Task set:
1) Say whether each statement agrees with the speech on youth unemployment, answering yes or no and quoting the deciding words: (a) many young people resent being compelled to stay longer at school; (b) staying-on figures in the North have in the past been very creditable; (c) young people who take part-time education are likely to miss all forms of support.
2) Reproduce the passage of the speech on youth unemployment that starts with "That would have" and goes on through "no job prospects.".
3) Carry on the speech on youth unemployment and schooling from its last sentence.
[Start of Document segment]
That would have been the position it ii had not been for the initiative taken by the Government and the special schemes that we all welcome. In spite of all that effort, I am sure that we are all deeply disturbed about the level of unemployment that remains, and especially the impact that it is having on young people, very many of whom leave school with no job prospects.

We are all concerned to try to encourage young people to stay on at school wherever possible. We do not want to take action that would discourage them. Equally, it must be understood that many young people resent the idea of being compelled to stay longer at school. There is a better chance that they will take the opportunity of education courses in the setting of a technical college, an adult college, than if we attempt to persuade them to stay on at school.

I am glad to say that some young people are staying on at school. In the past the figures in the North have not been very creditable. Not as many young people stayed on and passed into secondary education, as we used to call it as we wished. In your country, Mr. Speaker, there has often been a record of more children staying on at school than in Scotland, and, alas, in the North of England we have had to make up for a bad position.

The House will be aware that if young people stay on at school the parents may be able to claim some financial support. However, the anomalies that arise cause a great deal of difficulty. If the young people concerned merely stay at home and do nothing, they are almost certain to be entitled to supplementary allowances of one sort or another. However, if they seek to take some valuable form of part-time education, even though they are to all intents and purposes clearly available for employment, they are likely to miss all forms of support. This is a real difficulty.
[End of Document segment]
[Start of Dataset extract]
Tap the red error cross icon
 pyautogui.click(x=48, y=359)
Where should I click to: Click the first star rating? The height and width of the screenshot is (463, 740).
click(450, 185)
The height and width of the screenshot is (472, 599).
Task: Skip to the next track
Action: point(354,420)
[End of Dataset extract]
Answers for this exercise:
1)
(a) Yes: "many young people resent the idea of being compelled to stay longer at school"
(b) No: "In the past the figures in the North have not been very creditable."
(c) Yes: "they are likely to miss all forms of support"

2)
That would have been the position it ii had not been for the initiative taken by the Government and the special schemes that we all welcome. In spite of all that effort, I am sure that we are all deeply disturbed about the level of unemployment that remains, and especially the impact that it is having on young people, very many of whom leave school with no job prospects.

3)
If young people take a part-time course at a technical college of not more than three whole days or six half-days a week, and give an undertaking of their availability for work, they can claim supplementary allowance, and in most cases they will secure it. I had quite a long struggle to establish that provision. It is a concession that was introduced quite a few years ago. There are still a few offices that we hear about from time to time where the information has not wholly seeped through. Some misleading information is still given to young people about their rights in this regard.

If a young person seeks to take a relatively high-level education course after leaving school, a course that is beyond what is normally available in school, he or she will probably be given an education grant and receive some financial support. There is some continuing feeling that although support is obtainable if a young person takes a so-called advanced course, if he takes a non-advanced course—in fact, a fairly elementary course or a follow-up course—it is almost certain that he will be ruled out on making application for financial support.

The point that I am chiefly seeking to make is that if all young people taking courses were to opt to take one of a variety of three-month courses, even though they may guarantee that they will take up the offer of a job and break the course if a job becomes available, they would not be likely to be eligible for financial support, and certainly not for supplementary allowance. Bearing in mind a letter that I received only recently from a colleague of my hon. Friend the Under-Secretary of State, it is conceivable that they might be considered for unemployment benefit. Of course, only a small number of the young people that I am talking about are likely to have any insurance qualification for unemployment benefit. They are more likely to apply for supplementary allowance.

In these cases it is, to put it mildly, unlikely—indeed, it is almost automatic that they are ruled out for application for supplementary allowance—that they will receive financial support by means of supplementary allowance, because they are taking what in education circles is known as a part-time course, but what in my hon. Friend's Ministry is considered for the purposes of employment regulations as a full-time course. We are talking, for example, about general engineering preliminary courses. Some City and Guild courses may have examination qualifications available to them.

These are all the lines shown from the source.